The primary goal of this work is to compare the performance of CNNs trained with different images derived from Dixon acquisitions to determine the best-performing set of input images. A secondary goal was to determine if the scout images acquired during these studies could be used to train CNNs with comparable performance. Low-resolution T2-weighted images are commonly acquired for scout imaging in both clinical and research settings, but these have highly anisotropic spatial resolution and often feature blurring and banding artifacts. If these image series could provide accurate volume estimates it would enable analyses of large retrospective image series that were not prospectively designed to include quantitative Dixon scans. In this study, we trained CNNs using both Dixon and anatomical images as inputs, and compared their performance using standard segmentation metrics, liver volume accuracy, and evaluated their sensitivity to liver fat content. This manuscript extends the initial findings we reported in an earlier conference abstract (25).
2. Material and Methods
A total of 42 adolescents (age 13-18 years) with obesity (body mass index > 95th percentile by age and sex) were consented and completed a clinical trial approved by our Institutional Review Board (clinicaltrials.gov NCT02496611). Participants were imaged prior to any intervention on a 3 T Siemens Prismafit MR system (Siemens, Erlangen, Germany) using standard spine and body receive coils. Participants received repeated scans in the study, but only the baseline MRI scan for each subject was used for this analysis.
Imaging included two single breath-hold T2-weighted scans used for scout imaging and anatomical reference: an axial balanced steady-state free precession (TrueFISP) scan (TR/echo time = 399/1.56 ms, flip angle 60°, matrix 320x260, FOV 440x360 mm, 8.0 mm slice thickness, 40 slices with a 20% gap, GRAPPA acceleration R=2, readout bandwidth 1420 Hz/pixel, reconstructed to 1.4 x 1.4 mm in-plane, 18 s acquisition time) and a coronal half-Fourier acquisition single-shot turbo spin-echo (HASTE) scan (TR/echo time = 1000/86 ms, flip angles 90/124°, matrix 256x256, FOV 440x440 mm, 8.0 mm slice thickness, 17 slices with a 75% gap, GRAPPA acceleration R=3, readout bandwidth 698 Hz/pixel, reconstructed to 1.7 x 1.7 mm in-plane, 17 s acquisition time). Liver fat was quantified using a single breath-hold 3D Dixon scan with six echo times (TE=1.15-7.23 ms, ΔTE=1.23 ms, TR=9ms, flip angle = 4°, matrix 224x198x64, FOV 450x398x224 mm, CAIPIRINHA acceleration R=2x2, readout bandwidth 1060 Hz/pixel, reconstructed to 2 x 2 x 3.5 mm, 18 s acquisition time). From this acquisition the water (W), fat (F), fat fraction (FF), and T2-star (T2*) images were reconstructed using the vendor’s qdixon software.

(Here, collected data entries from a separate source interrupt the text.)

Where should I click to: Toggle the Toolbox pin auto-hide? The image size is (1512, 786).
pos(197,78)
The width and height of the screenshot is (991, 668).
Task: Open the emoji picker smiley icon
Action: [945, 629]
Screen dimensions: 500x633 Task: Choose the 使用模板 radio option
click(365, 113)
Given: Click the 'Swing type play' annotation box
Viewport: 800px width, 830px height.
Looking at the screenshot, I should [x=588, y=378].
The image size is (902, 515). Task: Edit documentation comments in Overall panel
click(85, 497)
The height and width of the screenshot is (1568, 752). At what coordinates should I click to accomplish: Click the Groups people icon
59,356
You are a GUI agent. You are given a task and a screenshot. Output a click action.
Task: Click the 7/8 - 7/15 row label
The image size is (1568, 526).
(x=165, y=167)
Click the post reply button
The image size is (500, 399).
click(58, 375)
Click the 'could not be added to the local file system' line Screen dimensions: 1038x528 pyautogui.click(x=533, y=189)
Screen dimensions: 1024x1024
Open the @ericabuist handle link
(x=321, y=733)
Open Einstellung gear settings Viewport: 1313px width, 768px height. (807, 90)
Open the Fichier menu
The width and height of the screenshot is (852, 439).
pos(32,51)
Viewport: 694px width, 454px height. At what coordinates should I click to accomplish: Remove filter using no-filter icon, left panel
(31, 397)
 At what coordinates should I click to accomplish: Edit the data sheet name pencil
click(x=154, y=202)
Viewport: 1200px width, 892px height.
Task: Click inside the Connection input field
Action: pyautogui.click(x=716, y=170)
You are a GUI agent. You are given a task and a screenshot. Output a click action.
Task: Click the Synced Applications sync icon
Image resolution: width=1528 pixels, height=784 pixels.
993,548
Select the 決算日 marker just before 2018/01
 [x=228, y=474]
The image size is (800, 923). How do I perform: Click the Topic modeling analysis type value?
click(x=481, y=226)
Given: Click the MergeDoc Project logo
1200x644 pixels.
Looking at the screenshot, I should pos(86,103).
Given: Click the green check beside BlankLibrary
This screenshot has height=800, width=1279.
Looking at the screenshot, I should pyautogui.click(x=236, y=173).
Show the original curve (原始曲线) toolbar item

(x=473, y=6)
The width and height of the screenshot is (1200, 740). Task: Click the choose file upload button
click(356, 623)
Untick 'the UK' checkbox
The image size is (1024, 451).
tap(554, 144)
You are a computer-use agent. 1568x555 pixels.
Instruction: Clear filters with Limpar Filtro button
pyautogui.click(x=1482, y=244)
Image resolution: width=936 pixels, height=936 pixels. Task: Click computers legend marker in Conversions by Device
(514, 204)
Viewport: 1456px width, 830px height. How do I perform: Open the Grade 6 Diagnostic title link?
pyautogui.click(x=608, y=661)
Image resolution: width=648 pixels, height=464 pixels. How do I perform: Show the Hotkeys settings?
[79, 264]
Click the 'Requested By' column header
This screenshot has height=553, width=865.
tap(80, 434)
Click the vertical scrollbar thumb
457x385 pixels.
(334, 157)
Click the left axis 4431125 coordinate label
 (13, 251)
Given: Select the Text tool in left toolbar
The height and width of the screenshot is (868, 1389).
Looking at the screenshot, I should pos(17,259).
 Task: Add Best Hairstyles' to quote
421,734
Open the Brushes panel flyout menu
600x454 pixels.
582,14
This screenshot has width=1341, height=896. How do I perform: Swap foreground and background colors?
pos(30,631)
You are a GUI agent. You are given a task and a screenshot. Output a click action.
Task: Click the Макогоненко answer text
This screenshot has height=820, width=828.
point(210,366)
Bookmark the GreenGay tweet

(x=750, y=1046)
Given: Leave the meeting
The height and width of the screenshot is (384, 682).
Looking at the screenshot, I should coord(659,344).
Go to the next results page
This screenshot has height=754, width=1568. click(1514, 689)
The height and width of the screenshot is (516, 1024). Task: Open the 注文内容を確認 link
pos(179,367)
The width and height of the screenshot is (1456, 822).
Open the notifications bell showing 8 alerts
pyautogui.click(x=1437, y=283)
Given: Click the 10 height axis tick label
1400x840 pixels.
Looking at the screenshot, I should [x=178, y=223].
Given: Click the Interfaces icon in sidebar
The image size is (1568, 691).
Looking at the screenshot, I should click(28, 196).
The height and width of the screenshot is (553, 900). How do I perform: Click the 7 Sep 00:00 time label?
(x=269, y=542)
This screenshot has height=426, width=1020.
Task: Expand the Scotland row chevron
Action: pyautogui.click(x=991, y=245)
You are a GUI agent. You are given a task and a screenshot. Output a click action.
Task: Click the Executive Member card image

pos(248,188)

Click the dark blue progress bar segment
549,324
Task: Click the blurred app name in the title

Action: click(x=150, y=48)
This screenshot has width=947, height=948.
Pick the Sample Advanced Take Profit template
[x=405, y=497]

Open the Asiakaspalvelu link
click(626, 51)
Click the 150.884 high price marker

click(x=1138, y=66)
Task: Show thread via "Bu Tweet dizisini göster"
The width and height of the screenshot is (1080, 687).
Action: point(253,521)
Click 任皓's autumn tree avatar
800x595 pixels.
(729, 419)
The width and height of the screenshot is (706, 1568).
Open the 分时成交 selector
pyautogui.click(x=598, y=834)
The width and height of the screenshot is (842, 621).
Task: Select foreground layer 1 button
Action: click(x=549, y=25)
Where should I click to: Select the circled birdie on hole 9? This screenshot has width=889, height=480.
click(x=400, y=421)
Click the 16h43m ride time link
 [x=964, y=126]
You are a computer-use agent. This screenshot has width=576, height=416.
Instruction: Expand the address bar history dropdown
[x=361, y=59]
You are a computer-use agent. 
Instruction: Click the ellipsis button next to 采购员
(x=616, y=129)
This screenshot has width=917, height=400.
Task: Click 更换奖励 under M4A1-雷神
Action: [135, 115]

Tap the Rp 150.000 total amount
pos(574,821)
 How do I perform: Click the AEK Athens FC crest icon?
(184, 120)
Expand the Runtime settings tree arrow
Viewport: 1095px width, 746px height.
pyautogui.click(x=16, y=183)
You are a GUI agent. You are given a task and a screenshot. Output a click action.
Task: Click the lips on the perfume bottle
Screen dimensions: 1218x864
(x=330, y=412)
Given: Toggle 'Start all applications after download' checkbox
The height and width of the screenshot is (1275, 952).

To provide objective measurements of liver volume, the Dixon source images were deidentified and sent to a commercial provider of medical imaging processing services (3DR Labs, LLC, Louisville KY) with expertise in liver segmentation. For all datasets the liver boundaries were manual delineated on each axial slice containing liver tissue. The operators performing the segmentations had access to all six multi-echo source images from the Dixon acquisition, but produced a single 3D segmentation for each case. These manual whole-liver segmentations were used as a ground truth for calculating liver volumes and fat fraction (by averaging FF over the volume) and for training CNNs.
The coronal HASTE and axial TrueFISP scout images were interpolated and registered to align them with the Dixon images. The manual segmentations, which were inherently aligned with the Dixon image series, were directly transferred to the registered scout images for analysis. Preprocessing included interpolation of the images to match the Dixon resolution, manual cropping to reduce regions beyond the liver, and coarse manual shifting in the superior-inferior direction to correct for inconsistent breath holds. Registration was performed with an affine registration followed by a multi-resolution non-rigid B-spline registration, implemented in Python using the SimpleElastix (26) library. The registration used a gradient descent optimizer, mutual information as the agreement metric, and a bending energy penalty to constrain the degree of warping. After reviewing the results of automatic segmentation, five cases required additional warping using 20-40 manually selected control points to produce acceptable registration. Figure 1 shows a set of all images used for this study, including the co-registered scout images.
Figure 1 –

Source images from a subject with NAFLD (FF = 17.7%), reformatted in axial and coronal planes. The TrueFISP and HASTE images are shown after interpolation and registration to align them with the 3D Dixon geometry. Note the low resolution of the TrueFISP in the coronal plane, and HASTE in the axial plane, due to their large slice thickness (8 mm). The TrueFISP images also show the characteristic dark bands due to off-resonance, which are present even in the liver (arrows). Note also low contrast between water and both the chest wall and the heart, a factor which motivated this study.
CNNs were trained to produce liver segmentations using the manual segmentations as ground truth. Seven distinct CNNs were trained using the same ground truth but with different input images. Three networks used a single image type from the Dixon acquisition (W, F, and T2*), two used combinations (WF = water and fat, WFT2* = water, fat, and T2*), which were input as multiple channels. Models were not trained using the multi-echo source images as input because our earlier work showed that the models using the reconstructed water map performed better than those using source images alone (25). Additionally, two networks were trained using the scout images (TrueFISP and HASTE). Note that that PDFF images were not evaluated as input because they can be algebraically derived from W and F, and could result in a redundant network. For brevity, each distinct CNN will be identified by their input image set; e.g., the CNN trained using water and fat as input images will be referred to as the WF model.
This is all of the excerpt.